At least 29 species at risk will be impacted by Highway 413.

(Joel Wittnebel/The Pointer)


The public also has the opportunity to stop the project. 

The 2026 provincial election will see an intense battle play out for provincial leadership. All three opposition parties have made strong public statements in opposition to the proposed Highway 413.

“The 413 is a sprawl supercharger that will cost Ontarians at least $10 billion and pave over 2,000 acres of prime farmland. And just like the Greenbelt giveaway, it has nothing to do with helping out everyday Ontarians. Nothing to do with boosting quality of life or delivering solutions to the housing crisis,” MPP Mike Schreiner, Leader of the Ontario Green Party, wrote in a press statement in December. “It’s about rolling out the red carpet when wealthy insiders come calling.”

Sentiment from the NDP is the same.

“Let’s be clear — Ford’s proposed Highway 413 is not about the public interest — just as with the Greenbelt scandal, it’s more about boosting the profits of land speculators than connecting people and communities,” MPP Sandy Shaw, Critic for Environment, Conservation and Parks, said following the submission of the joint order.

While the provincial Liberals have not put out a statement on the project in the past few months, new leader Bonnie Crombie has long been a voice of opposition to the proposed highway. Under her mayoral leadership, the City of Mississauga passed a motion opposing it in 2021. In January, before the former mayor officially left for her new position as leader of the Ontario Liberals, Crombie challenged Ministry of Transportation officials on cost estimates, Greenbelt protection and promises to the public. Given the gridlock present through much of the GTHA, she argued the money would be much better spent on enhancing public transportation.


Along the Highway 413 route, signs have been defaced in opposition to development.

(Photo submitted)


Recent events have shown the Ontario public is not particularly happy with the environmental decision making of the PC government. Public support for Premier Ford took a severe hit following the Greenbelt scandal, dropping to 28 percent, according to an Angus Reid poll — it has since risen to 34 percent.

A poll released in January by the David Suzuki Foundation found that the majority of Ontarians (74 percent) do not agree with building a new 400-series highway through the Greenbelt. The same percentage — approximately three quarters — said they were more likely to support a government that kept highways out of the Greenbelt and 79 percent said the government should instead be pouring more money into public transit.

The likelihood of the PCs inflicting any major environmental damage is very slim, Pothen said.

The one thing that could begin in the interim is the expropriation of land along the proposed route. Pothen said that this would be a “huge gamble with public money”, but he would not be surprised if this process began.

Expropriation powers allow governments to purchase land at market value without consent of the owner for the purpose of installing public infrastructure. Given the rapidly rising costs of land, this process would dramatically add to the cost of the project, which is already estimated in the billions of dollars. 

The recently tabled Get It Done Act, if passed, will allow the government to begin expropriating land before obtaining all the necessary approvals, and will prevent subsequent court challenges.
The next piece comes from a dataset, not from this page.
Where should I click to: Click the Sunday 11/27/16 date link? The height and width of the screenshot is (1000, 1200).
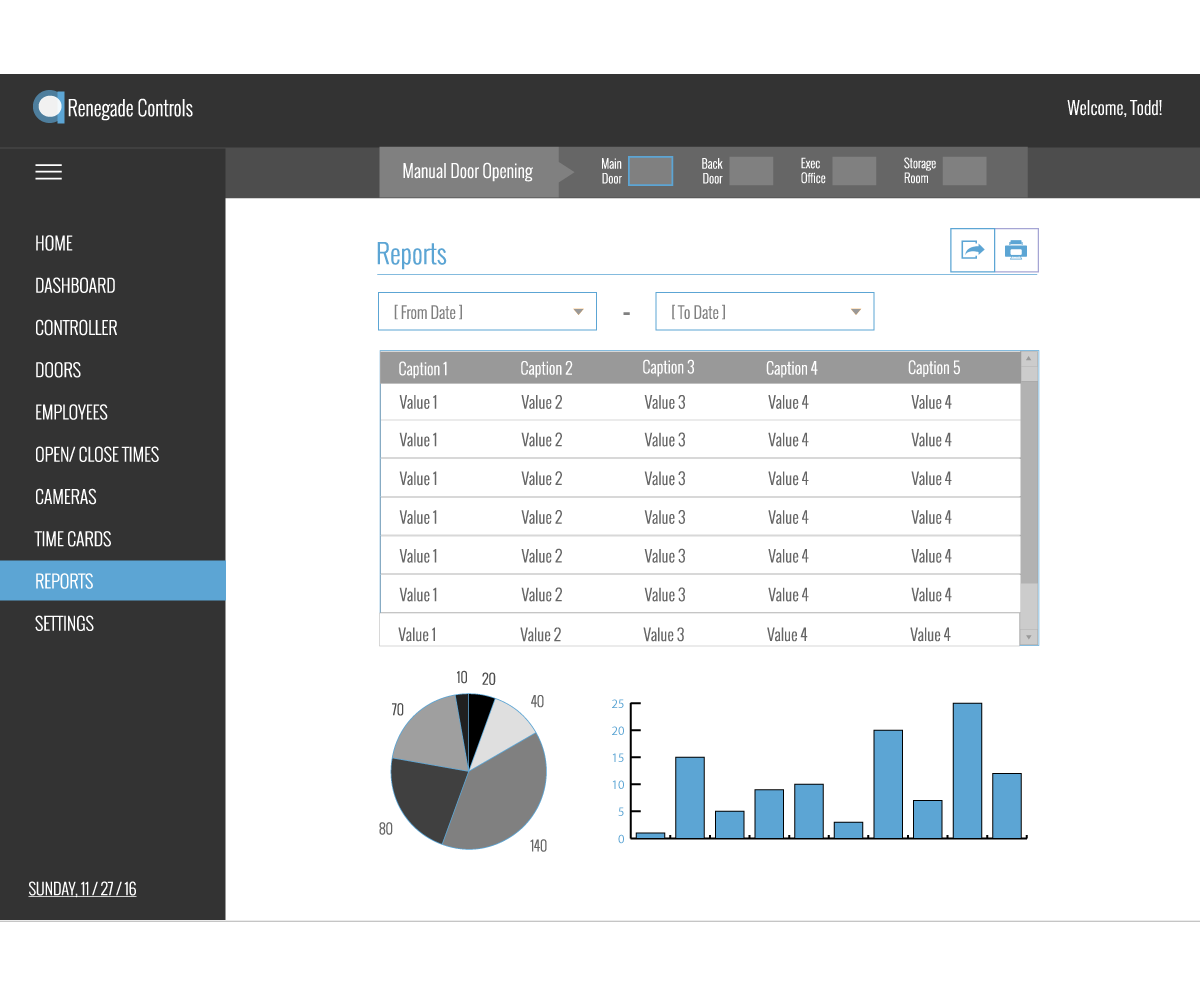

While it is not explicitly stated in the legislation, it clearly benefits projects like Highway 413 and the Bradford Bypass.

“If the project actually went to a stage where a lot of environmental damage happened before the next election, it would really mean that there has been some kind of outright betrayal of environmental voters by the federal government,” Pothen said. 

This is why he said it is crucial that the public continues to pressure the federal government to hold true to the commitment it made in 2021 and redesignate the 413 when the new Act is instated.

“There's no reason to expect that they'll break their promises,” he said. “But certainly we expect the same deep-pocketed land speculators who have been leaning on the provincial government to be making rounds with federal cabinet as well. They're hoping to get them on board.”